According to the annual report on the energy of the IEA (2006), “Meeting the world’s growing hunger for energy requires massive investment. The power sector accounts for 56% of total investment – or around two-thirds if investment in the supply chain to meet the fuel needs of power stations is included. Oil investment – three-quarters of which goes to the upstream – amounts to over $4 trillion in total over 2005-2030. (…) More than half of all the energy investment needed worldwide is in developing countries, where demand and production increase most quickly."

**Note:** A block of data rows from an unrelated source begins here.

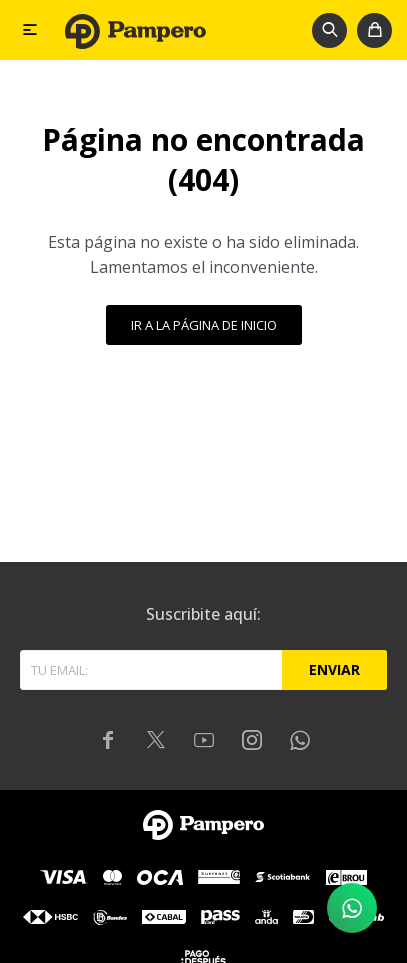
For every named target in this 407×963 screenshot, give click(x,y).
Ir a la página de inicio (204, 325)
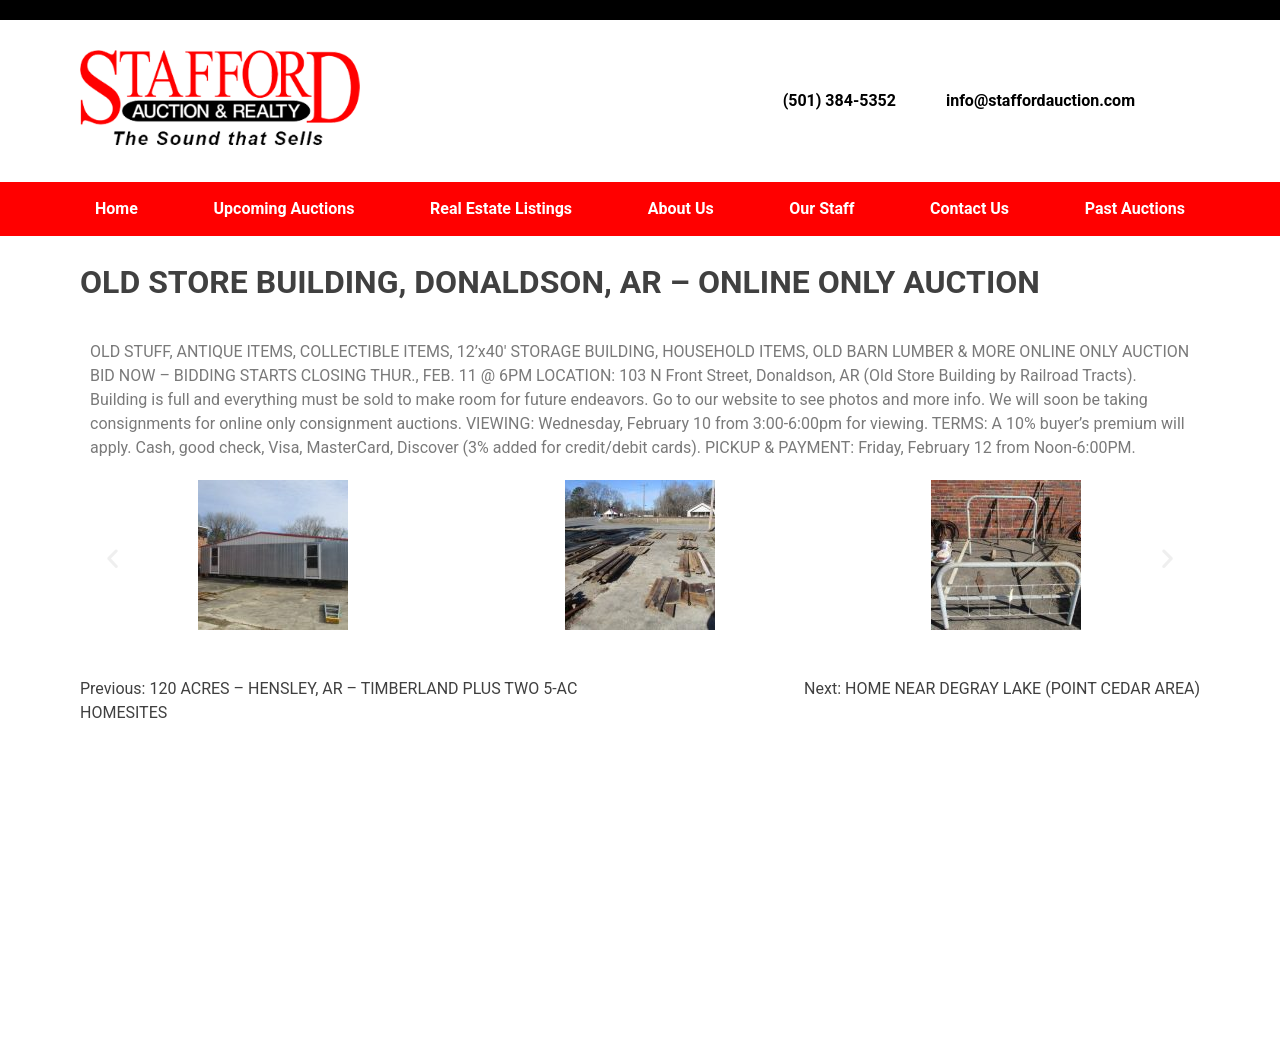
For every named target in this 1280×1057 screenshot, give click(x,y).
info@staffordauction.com (1040, 100)
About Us (681, 208)
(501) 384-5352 (839, 100)
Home (116, 208)
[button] (112, 558)
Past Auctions (1135, 208)
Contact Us (969, 208)
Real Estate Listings (501, 208)
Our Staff (821, 208)
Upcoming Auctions (284, 208)
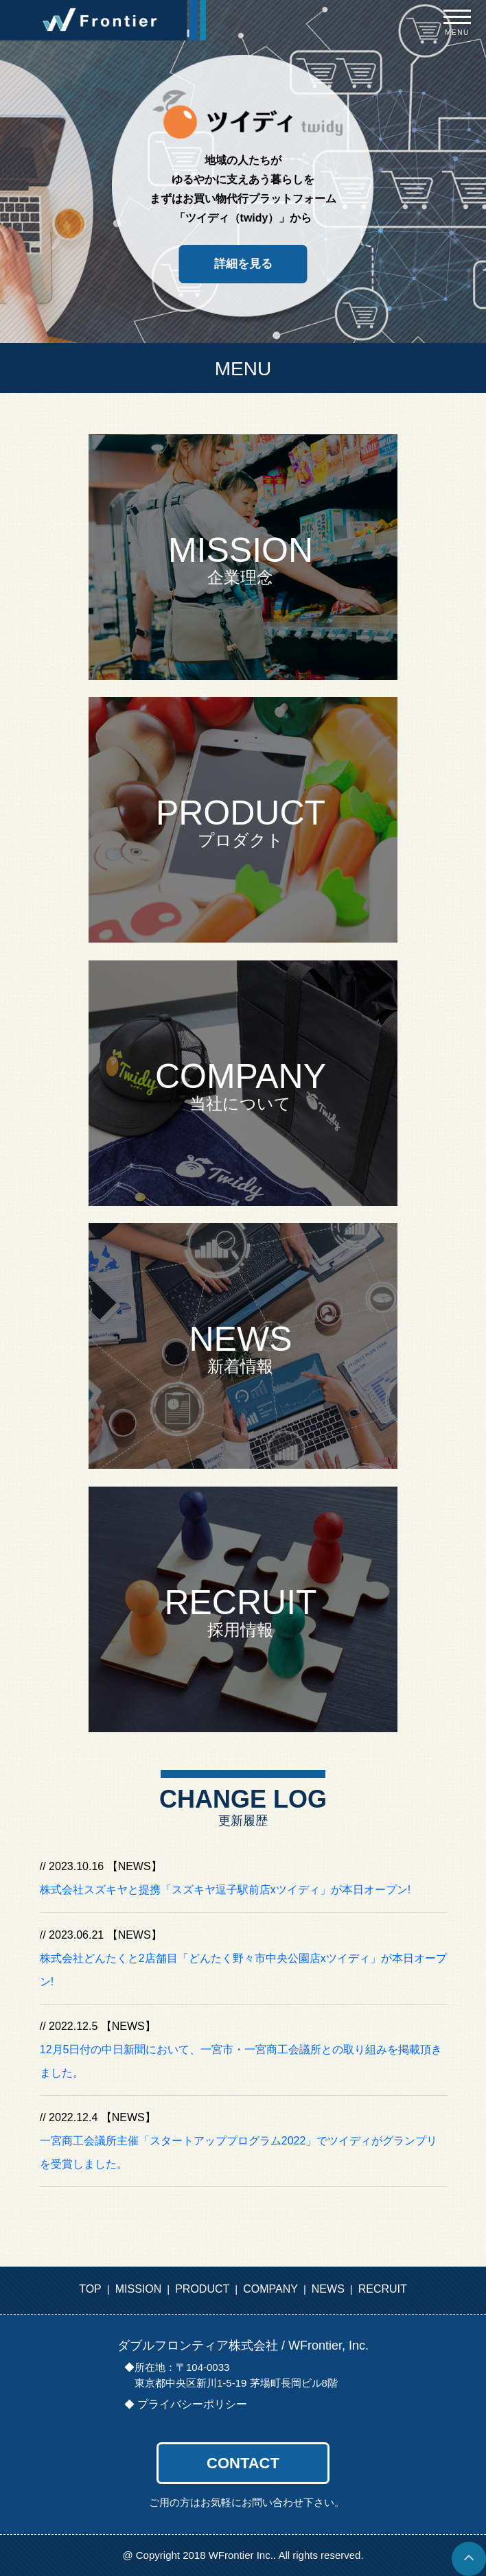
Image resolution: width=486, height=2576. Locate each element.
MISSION (138, 2289)
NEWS (328, 2289)
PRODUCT (202, 2289)
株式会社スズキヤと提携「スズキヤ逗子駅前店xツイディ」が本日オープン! (225, 1889)
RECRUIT (382, 2289)
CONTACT (243, 2463)
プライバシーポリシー (192, 2404)
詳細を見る (243, 263)
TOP (90, 2289)
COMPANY (270, 2289)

This report also warns the authorities on the sector issues “the world is facing twin energy-related threats: that of not having adequate and secure supplies of energy at affordable prices and that of environmental harm caused by consuming too much of it. Soaring energy prices and recent geopolitical events have reminded us of the essential role affordable energy plays in economic growth and human development, and of the vulnerability of the global energy system to supply disruptions. (…) The need to curb the growth in fossil-energy demand, to increase geographic and fuel-supply diversity and to mitigate climate-destabilising emissions is more urgent than ever. (…) Fossil energy will remain dominant to 2030. Global primary energy demand is projected to increase by just over one-half between now and 2030 – an average annual rate of 1.6%. Demand grows by more than one-quarter in the period to 2015 alone. Over 70% of the increase in demand over the projection period comes from developing countries (…)”.
 
Euro-Mediterranean challenges

The energy sector is very sensitive in the Euro-Mediterranean region, taking into consideration the major imbalances for fossil hydrocarbons: 
-  Between Northern bank (mainly consumer) and Southern bank (lesser though increasing needs);
- Between countries of the Southern bank, for which the oil basket is unequally distributed (energy resources highly concentrated on Algeria, Libya, Egypt, and, to a lesser degree, on Tunisia and Syria).
The energy challenges for the region implies an opening of the markets (in progress in most countries, in particular for prospecting and refining), but also interconnection efforts (still very insufficient), demand management (same), and diversification of the resource towards renewable energies (in particular in countries such as Syria where oil resources will be rapidly exhausted).
The MEDA producer countries also try to increase their global value added (via refining, petrochemistry, energy-intensive investments -–case of aluminium in Algeria). The others have to pay an ever increasing energy bill and do not really profit from a common energy market, still to be built…Turkey plays a strategic role in oil and gas logistics, taking into account its position for Caucasus hydrocarbons.
The projects and flows detected by the MIPO-ANIMA observatory are considerable (23 billion euros over the period 2003-2006) and concentrated on oil and gas. Renewable energies are still stammering in the region, except for hydraulics (Aswan, Turkey, the Maghreb), the solar equipment in Israel, and some wind farm projects in Morocco for example. Ambitious programs however are being launched in most countries.